I move the figurines of Joseph and Mary and the baby in the manger out of the stable and put them where I can see Jesus better, surrounded by the shepherds and the wise men and the cows and sheep.

In an attempt to make the scene more “real” for me, I adjust the lighting so there are areas of light fringed with darkness and shadow here and there. I try to imagine how it would have been with only a dim oil lamp burning for light and perhaps a small fire burning for warmth.

I think Jesus is very happy when we make time to reflect on Him. When we intentionally make a time to dwell on what He gave up and what He did for us, the awe and the wonder of it can sink deep into our hearts and stir us to praise God for the many ways that He has made us His, made us new, made us alive.

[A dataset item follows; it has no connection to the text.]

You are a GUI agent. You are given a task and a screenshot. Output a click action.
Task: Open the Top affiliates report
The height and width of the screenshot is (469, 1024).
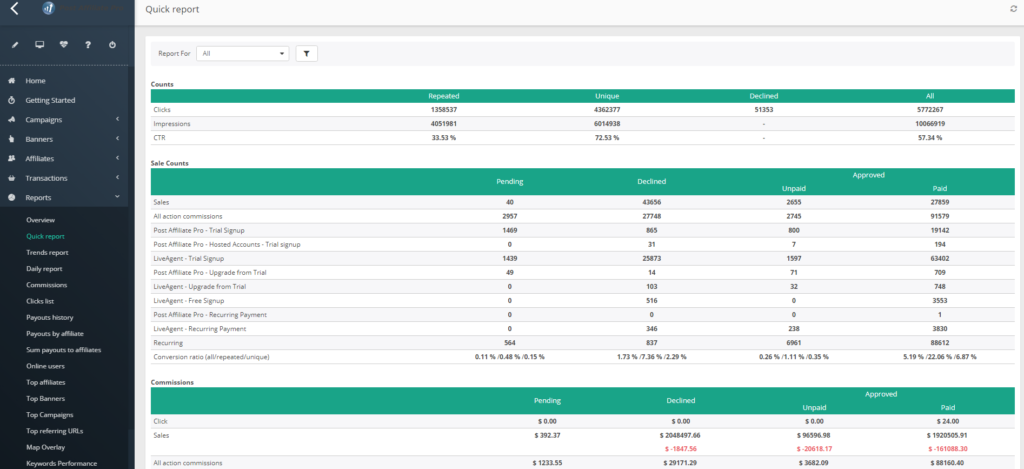coord(45,382)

Realizing that I’m joining our Christian brethren in celebrating something that some are risking their lives to commemorate, I’m moved by their faith, their conviction, their love for Jesus that compels them to risk everything to show Him and others their thankfulness for His gift to them. I feel so honored to be a part of our huge worldwide family of faith. Together with them, as we wait in adoration and in prayer, we are being filled with His love, light, joy, and peace.

The wise men and shepherds experienced the presence of God on earth in the person of Jesus. They were filled with the passion and fire to go and spread the news to others, and we can feel His Spirit compelling us to do the same as it renews, rejuvenates, and revives us.

Everyone involved in that first Christmas was brought to our Lord’s side through supernatural signs, orchestrated from heaven. Even though the wise men were not there at the same time as the shepherds, including them in the manger scene creates the archetypical picture, summarizing the events surrounding His birth. It’s a beautiful symbolism of everyone, rich and poor, paying homage to the King of the universe.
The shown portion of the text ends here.